= Exercise brief =
Return the entries below exactly as written.
BEGIN
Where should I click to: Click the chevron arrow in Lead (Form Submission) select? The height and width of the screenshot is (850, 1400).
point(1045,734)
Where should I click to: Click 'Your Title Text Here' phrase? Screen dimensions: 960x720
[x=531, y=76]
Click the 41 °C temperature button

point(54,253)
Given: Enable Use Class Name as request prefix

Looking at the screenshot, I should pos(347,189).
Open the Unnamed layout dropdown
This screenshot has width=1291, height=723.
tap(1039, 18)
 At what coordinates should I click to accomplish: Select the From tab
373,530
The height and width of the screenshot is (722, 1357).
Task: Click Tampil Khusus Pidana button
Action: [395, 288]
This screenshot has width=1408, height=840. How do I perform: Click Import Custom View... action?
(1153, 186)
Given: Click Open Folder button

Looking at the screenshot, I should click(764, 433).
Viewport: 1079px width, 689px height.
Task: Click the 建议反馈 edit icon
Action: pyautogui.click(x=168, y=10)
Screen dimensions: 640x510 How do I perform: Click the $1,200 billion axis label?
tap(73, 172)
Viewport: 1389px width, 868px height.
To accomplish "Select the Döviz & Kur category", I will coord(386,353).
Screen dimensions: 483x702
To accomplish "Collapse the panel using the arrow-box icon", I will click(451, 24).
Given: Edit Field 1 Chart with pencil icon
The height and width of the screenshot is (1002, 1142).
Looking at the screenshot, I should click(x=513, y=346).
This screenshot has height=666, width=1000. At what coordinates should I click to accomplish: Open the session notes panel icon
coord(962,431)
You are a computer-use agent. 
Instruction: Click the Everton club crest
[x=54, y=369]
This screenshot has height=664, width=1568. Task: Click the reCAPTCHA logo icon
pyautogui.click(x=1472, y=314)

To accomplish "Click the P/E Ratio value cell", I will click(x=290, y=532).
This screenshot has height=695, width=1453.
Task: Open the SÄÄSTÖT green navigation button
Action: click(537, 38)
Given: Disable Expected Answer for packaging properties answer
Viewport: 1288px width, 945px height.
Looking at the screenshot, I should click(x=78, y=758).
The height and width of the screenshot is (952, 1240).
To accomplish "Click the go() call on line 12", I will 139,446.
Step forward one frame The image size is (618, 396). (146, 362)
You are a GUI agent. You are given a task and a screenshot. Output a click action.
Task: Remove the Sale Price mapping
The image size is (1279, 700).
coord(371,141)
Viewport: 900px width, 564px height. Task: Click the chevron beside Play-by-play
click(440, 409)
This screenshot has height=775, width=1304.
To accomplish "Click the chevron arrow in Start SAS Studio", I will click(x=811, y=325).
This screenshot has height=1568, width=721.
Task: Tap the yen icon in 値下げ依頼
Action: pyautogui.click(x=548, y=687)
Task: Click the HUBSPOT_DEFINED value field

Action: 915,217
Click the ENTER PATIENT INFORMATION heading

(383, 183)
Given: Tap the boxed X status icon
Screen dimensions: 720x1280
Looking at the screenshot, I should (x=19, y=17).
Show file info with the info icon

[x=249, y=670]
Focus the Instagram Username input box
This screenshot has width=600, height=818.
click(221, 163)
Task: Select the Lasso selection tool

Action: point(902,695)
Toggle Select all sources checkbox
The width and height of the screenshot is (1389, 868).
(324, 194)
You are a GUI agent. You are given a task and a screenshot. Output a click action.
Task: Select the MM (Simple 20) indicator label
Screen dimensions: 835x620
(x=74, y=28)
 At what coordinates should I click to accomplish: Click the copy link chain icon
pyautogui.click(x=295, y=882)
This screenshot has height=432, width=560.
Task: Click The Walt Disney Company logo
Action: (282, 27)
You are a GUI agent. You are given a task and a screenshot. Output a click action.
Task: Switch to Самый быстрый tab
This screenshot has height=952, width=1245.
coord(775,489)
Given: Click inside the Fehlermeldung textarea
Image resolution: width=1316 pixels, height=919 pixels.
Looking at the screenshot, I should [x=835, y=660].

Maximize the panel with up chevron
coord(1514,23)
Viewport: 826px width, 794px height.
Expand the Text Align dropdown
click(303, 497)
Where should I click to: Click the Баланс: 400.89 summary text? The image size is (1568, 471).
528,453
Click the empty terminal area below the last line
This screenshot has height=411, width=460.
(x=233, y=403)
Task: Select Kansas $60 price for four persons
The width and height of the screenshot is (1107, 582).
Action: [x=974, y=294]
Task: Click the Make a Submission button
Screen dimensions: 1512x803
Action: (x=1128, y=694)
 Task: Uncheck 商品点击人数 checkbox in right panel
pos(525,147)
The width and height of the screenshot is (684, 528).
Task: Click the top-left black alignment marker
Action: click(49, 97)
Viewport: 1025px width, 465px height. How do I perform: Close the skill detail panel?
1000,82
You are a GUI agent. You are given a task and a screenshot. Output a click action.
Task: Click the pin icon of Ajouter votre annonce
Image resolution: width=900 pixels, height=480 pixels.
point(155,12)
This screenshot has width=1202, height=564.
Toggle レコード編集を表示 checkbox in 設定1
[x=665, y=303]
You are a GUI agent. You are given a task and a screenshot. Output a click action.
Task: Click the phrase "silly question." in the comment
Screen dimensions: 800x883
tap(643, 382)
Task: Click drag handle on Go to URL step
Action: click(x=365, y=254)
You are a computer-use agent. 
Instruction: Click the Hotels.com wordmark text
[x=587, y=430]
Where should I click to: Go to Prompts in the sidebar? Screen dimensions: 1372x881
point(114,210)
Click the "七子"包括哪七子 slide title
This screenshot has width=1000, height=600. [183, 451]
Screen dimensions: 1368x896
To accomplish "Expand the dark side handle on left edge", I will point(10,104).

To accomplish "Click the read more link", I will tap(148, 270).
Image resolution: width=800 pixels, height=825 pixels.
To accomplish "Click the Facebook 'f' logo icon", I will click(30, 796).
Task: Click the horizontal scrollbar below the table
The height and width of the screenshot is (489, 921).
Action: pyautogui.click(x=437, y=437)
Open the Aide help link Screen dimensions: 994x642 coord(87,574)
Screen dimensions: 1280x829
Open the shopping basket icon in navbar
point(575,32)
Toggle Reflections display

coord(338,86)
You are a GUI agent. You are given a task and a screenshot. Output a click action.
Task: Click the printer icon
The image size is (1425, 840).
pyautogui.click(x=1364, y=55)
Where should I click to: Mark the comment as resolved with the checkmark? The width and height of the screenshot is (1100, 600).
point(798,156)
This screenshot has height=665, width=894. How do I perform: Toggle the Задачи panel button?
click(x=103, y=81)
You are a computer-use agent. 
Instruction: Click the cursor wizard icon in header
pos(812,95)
END
= Solution =
Where should I click to: Click the chevron arrow in Lead (Form Submission) select? The height and width of the screenshot is (850, 1400).
point(1045,734)
Where should I click to: Click 'Your Title Text Here' phrase? Screen dimensions: 960x720
[x=531, y=76]
Click the 41 °C temperature button

point(54,253)
Given: Enable Use Class Name as request prefix

Looking at the screenshot, I should pos(347,189).
Open the Unnamed layout dropdown
This screenshot has width=1291, height=723.
tap(1039, 18)
 At what coordinates should I click to accomplish: Select the From tab
373,530
The height and width of the screenshot is (722, 1357).
Task: Click Tampil Khusus Pidana button
Action: [395, 288]
This screenshot has width=1408, height=840. How do I perform: Click Import Custom View... action?
(1153, 186)
Given: Click Open Folder button

Looking at the screenshot, I should click(764, 433).
Viewport: 1079px width, 689px height.
Task: Click the 建议反馈 edit icon
Action: pyautogui.click(x=168, y=10)
Screen dimensions: 640x510 How do I perform: Click the $1,200 billion axis label?
tap(73, 172)
Viewport: 1389px width, 868px height.
To accomplish "Select the Döviz & Kur category", I will coord(386,353).
Screen dimensions: 483x702
To accomplish "Collapse the panel using the arrow-box icon", I will click(451, 24).
Given: Edit Field 1 Chart with pencil icon
The height and width of the screenshot is (1002, 1142).
Looking at the screenshot, I should click(x=513, y=346).
This screenshot has height=666, width=1000. At what coordinates should I click to accomplish: Open the session notes panel icon
coord(962,431)
You are a computer-use agent. 
Instruction: Click the Everton club crest
[x=54, y=369]
This screenshot has height=664, width=1568. Task: Click the reCAPTCHA logo icon
pyautogui.click(x=1472, y=314)

To accomplish "Click the P/E Ratio value cell", I will click(x=290, y=532).
This screenshot has height=695, width=1453.
Task: Open the SÄÄSTÖT green navigation button
Action: click(537, 38)
Given: Disable Expected Answer for packaging properties answer
Viewport: 1288px width, 945px height.
Looking at the screenshot, I should click(x=78, y=758).
The height and width of the screenshot is (952, 1240).
To accomplish "Click the go() call on line 12", I will 139,446.
Step forward one frame The image size is (618, 396). (146, 362)
You are a GUI agent. You are given a task and a screenshot. Output a click action.
Task: Remove the Sale Price mapping
The image size is (1279, 700).
coord(371,141)
Viewport: 900px width, 564px height. Task: Click the chevron beside Play-by-play
click(440, 409)
This screenshot has height=775, width=1304.
To accomplish "Click the chevron arrow in Start SAS Studio", I will click(x=811, y=325).
This screenshot has height=1568, width=721.
Task: Tap the yen icon in 値下げ依頼
Action: pyautogui.click(x=548, y=687)
Task: Click the HUBSPOT_DEFINED value field

Action: 915,217
Click the ENTER PATIENT INFORMATION heading

(383, 183)
Given: Tap the boxed X status icon
Screen dimensions: 720x1280
Looking at the screenshot, I should (x=19, y=17).
Show file info with the info icon

[x=249, y=670]
Focus the Instagram Username input box
This screenshot has width=600, height=818.
click(221, 163)
Task: Select the Lasso selection tool

Action: point(902,695)
Toggle Select all sources checkbox
The width and height of the screenshot is (1389, 868).
(324, 194)
You are a GUI agent. You are given a task and a screenshot. Output a click action.
Task: Select the MM (Simple 20) indicator label
Screen dimensions: 835x620
(x=74, y=28)
 At what coordinates should I click to accomplish: Click the copy link chain icon
pyautogui.click(x=295, y=882)
This screenshot has height=432, width=560.
Task: Click The Walt Disney Company logo
Action: (282, 27)
You are a GUI agent. You are given a task and a screenshot. Output a click action.
Task: Switch to Самый быстрый tab
This screenshot has height=952, width=1245.
coord(775,489)
Given: Click inside the Fehlermeldung textarea
Image resolution: width=1316 pixels, height=919 pixels.
Looking at the screenshot, I should [x=835, y=660].

Maximize the panel with up chevron
coord(1514,23)
Viewport: 826px width, 794px height.
Expand the Text Align dropdown
click(303, 497)
Where should I click to: Click the Баланс: 400.89 summary text? The image size is (1568, 471).
528,453
Click the empty terminal area below the last line
This screenshot has height=411, width=460.
(x=233, y=403)
Task: Select Kansas $60 price for four persons
The width and height of the screenshot is (1107, 582).
Action: [x=974, y=294]
Task: Click the Make a Submission button
Screen dimensions: 1512x803
Action: (x=1128, y=694)
 Task: Uncheck 商品点击人数 checkbox in right panel
pos(525,147)
The width and height of the screenshot is (684, 528).
Task: Click the top-left black alignment marker
Action: click(49, 97)
Viewport: 1025px width, 465px height. How do I perform: Close the skill detail panel?
1000,82
You are a GUI agent. You are given a task and a screenshot. Output a click action.
Task: Click the pin icon of Ajouter votre annonce
Image resolution: width=900 pixels, height=480 pixels.
point(155,12)
This screenshot has width=1202, height=564.
Toggle レコード編集を表示 checkbox in 設定1
[x=665, y=303]
You are a GUI agent. You are given a task and a screenshot. Output a click action.
Task: Click the phrase "silly question." in the comment
Screen dimensions: 800x883
tap(643, 382)
Task: Click drag handle on Go to URL step
Action: click(x=365, y=254)
You are a computer-use agent. 
Instruction: Click the Hotels.com wordmark text
[x=587, y=430]
Where should I click to: Go to Prompts in the sidebar? Screen dimensions: 1372x881
point(114,210)
Click the "七子"包括哪七子 slide title
This screenshot has width=1000, height=600. [183, 451]
Screen dimensions: 1368x896
To accomplish "Expand the dark side handle on left edge", I will point(10,104).

To accomplish "Click the read more link", I will tap(148, 270).
Image resolution: width=800 pixels, height=825 pixels.
To accomplish "Click the Facebook 'f' logo icon", I will click(30, 796).
Task: Click the horizontal scrollbar below the table
The height and width of the screenshot is (489, 921).
Action: pyautogui.click(x=437, y=437)
Open the Aide help link Screen dimensions: 994x642 coord(87,574)
Screen dimensions: 1280x829
Open the shopping basket icon in navbar
point(575,32)
Toggle Reflections display

coord(338,86)
You are a GUI agent. You are given a task and a screenshot. Output a click action.
Task: Click the printer icon
The image size is (1425, 840).
pyautogui.click(x=1364, y=55)
Where should I click to: Mark the comment as resolved with the checkmark? The width and height of the screenshot is (1100, 600).
point(798,156)
This screenshot has height=665, width=894. How do I perform: Toggle the Задачи panel button?
click(x=103, y=81)
You are a computer-use agent. 
Instruction: Click the cursor wizard icon in header
pos(812,95)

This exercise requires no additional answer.